> **Problem**
Search the listing below for the string "will" and show each line that contains it.
┌────────
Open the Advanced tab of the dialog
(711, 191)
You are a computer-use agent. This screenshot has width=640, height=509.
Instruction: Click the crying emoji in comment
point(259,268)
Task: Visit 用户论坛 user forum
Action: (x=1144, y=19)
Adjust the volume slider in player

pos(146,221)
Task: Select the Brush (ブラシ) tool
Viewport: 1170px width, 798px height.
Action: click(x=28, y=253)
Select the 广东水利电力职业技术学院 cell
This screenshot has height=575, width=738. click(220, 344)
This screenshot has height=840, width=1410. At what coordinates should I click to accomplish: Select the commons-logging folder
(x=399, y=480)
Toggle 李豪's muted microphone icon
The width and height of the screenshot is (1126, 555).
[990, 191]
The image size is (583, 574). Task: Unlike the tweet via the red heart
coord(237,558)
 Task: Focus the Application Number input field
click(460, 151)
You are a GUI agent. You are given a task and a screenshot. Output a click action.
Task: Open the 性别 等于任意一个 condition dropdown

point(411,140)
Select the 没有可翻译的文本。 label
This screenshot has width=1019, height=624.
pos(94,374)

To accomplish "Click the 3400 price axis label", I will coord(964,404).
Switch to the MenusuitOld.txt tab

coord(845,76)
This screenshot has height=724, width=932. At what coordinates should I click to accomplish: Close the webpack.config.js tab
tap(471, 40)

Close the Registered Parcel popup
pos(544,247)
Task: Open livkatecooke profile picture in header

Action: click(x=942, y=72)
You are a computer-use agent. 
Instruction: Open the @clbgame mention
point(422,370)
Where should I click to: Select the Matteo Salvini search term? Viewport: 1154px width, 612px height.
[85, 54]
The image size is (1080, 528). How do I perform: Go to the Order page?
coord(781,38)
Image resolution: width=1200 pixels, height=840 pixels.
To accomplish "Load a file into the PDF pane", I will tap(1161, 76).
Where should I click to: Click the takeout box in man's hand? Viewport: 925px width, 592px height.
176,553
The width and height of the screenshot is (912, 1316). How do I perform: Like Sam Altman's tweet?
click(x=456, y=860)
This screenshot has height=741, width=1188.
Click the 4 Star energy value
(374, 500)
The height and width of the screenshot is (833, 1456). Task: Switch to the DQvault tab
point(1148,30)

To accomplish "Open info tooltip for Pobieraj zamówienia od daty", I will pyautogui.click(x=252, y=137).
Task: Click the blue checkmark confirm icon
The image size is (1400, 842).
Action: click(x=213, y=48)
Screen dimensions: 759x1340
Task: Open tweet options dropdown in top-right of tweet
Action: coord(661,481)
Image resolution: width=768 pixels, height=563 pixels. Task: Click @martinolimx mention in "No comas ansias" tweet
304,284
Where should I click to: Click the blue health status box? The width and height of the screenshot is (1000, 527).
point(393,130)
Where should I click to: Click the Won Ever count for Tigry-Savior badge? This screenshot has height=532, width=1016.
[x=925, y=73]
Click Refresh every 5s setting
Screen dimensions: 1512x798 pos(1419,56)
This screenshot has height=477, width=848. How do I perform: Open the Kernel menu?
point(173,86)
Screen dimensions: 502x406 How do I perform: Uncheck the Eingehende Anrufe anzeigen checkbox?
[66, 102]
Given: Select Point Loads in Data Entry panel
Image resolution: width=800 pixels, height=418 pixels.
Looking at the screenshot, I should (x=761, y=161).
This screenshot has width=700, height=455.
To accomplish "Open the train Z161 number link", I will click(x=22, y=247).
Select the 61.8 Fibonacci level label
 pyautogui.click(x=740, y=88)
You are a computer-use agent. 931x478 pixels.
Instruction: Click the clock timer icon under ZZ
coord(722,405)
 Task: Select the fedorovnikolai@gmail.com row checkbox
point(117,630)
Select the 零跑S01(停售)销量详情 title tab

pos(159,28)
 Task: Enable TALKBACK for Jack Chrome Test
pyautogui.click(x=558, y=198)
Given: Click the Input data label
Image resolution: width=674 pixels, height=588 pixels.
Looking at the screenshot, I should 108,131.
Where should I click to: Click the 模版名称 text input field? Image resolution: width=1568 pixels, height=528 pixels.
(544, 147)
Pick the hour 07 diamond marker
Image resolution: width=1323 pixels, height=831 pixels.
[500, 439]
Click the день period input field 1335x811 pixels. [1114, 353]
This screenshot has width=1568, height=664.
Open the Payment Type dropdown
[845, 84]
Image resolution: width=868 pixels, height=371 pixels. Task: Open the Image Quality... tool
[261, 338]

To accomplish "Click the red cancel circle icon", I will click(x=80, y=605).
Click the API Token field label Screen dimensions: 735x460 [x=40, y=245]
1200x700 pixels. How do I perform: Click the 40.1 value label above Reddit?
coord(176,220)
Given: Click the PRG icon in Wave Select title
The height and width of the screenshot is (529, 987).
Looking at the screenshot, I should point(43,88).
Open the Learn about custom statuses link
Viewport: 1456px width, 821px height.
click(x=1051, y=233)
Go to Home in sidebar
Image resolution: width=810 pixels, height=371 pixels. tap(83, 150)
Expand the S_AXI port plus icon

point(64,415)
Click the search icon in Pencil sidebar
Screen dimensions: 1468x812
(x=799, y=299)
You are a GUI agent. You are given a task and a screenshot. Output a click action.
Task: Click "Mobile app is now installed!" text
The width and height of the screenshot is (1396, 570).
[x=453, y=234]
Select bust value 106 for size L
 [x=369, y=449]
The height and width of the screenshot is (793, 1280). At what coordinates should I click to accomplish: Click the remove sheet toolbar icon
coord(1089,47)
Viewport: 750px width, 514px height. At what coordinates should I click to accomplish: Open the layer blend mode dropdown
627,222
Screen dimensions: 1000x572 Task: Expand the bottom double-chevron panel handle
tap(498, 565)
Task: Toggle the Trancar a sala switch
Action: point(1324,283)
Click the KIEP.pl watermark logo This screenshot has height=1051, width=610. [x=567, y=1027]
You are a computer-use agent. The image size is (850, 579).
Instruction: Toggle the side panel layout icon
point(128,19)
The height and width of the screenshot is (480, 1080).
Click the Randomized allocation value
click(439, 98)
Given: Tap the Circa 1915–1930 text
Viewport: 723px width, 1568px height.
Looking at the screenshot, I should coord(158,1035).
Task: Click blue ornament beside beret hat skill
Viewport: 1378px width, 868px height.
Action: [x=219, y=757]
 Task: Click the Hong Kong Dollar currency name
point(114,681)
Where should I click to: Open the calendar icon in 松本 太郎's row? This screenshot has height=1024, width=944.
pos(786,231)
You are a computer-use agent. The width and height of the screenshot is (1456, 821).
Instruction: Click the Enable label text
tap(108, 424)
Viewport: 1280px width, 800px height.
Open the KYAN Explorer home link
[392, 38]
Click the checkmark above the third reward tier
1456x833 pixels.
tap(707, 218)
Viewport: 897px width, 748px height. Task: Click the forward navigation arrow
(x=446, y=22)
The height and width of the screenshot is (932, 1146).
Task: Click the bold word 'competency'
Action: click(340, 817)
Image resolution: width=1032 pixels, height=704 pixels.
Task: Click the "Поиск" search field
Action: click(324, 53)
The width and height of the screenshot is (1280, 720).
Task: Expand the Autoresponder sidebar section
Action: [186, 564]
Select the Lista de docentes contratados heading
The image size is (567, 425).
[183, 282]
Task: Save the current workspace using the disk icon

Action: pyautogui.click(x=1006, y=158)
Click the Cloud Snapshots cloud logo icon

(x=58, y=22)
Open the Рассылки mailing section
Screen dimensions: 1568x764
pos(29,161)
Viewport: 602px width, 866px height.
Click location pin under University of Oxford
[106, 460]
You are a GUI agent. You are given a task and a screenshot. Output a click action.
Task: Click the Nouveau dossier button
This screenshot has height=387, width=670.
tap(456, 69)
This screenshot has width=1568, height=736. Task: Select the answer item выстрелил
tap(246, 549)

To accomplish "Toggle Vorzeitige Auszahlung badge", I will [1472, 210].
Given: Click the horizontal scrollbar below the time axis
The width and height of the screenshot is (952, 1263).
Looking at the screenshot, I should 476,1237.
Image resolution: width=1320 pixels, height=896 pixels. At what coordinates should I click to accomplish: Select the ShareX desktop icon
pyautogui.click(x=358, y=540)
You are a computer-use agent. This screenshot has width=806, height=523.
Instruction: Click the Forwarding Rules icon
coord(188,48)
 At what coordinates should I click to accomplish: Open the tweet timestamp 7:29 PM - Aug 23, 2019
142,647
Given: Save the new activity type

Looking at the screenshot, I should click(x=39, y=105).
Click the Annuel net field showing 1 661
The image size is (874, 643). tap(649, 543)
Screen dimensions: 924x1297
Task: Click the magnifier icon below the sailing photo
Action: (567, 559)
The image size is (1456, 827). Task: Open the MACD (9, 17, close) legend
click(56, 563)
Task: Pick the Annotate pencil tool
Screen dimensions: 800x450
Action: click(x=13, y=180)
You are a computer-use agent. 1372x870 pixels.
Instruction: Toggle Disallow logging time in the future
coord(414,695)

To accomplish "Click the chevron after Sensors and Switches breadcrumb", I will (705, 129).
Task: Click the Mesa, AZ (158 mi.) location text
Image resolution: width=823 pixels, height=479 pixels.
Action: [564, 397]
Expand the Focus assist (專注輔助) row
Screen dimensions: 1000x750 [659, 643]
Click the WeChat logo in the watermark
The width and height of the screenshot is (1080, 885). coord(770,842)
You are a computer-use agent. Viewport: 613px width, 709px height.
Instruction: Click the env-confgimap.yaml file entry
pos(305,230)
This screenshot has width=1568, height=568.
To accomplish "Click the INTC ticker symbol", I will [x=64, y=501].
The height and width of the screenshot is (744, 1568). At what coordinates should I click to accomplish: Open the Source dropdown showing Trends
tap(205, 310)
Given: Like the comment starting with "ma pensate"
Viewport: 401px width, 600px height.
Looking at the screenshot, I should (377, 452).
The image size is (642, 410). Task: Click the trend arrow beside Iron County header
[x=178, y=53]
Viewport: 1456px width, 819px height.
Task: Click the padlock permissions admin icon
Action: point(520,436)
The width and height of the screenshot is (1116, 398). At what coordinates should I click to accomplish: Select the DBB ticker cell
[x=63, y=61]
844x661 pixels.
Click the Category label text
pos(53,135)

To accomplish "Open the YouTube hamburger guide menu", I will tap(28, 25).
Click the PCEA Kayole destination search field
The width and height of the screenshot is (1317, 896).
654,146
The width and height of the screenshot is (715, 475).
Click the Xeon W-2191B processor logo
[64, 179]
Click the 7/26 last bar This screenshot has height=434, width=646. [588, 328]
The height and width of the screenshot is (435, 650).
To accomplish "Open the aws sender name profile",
└────────
> **Result of this task**
To accomplish "Click the 3400 price axis label", I will coord(964,404).
To accomplish "Load a file into the PDF pane", I will tap(1161, 76).
To accomplish "Open info tooltip for Pobieraj zamówienia od daty", I will pyautogui.click(x=252, y=137).
To accomplish "Open the train Z161 number link", I will click(x=22, y=247).
To accomplish "Click the red cancel circle icon", I will click(x=80, y=605).
To accomplish "Toggle Vorzeitige Auszahlung badge", I will [1472, 210].
To accomplish "Click the chevron after Sensors and Switches breadcrumb", I will (705, 129).
To accomplish "Click the INTC ticker symbol", I will [x=64, y=501].
To accomplish "Open the YouTube hamburger guide menu", I will tap(28, 25).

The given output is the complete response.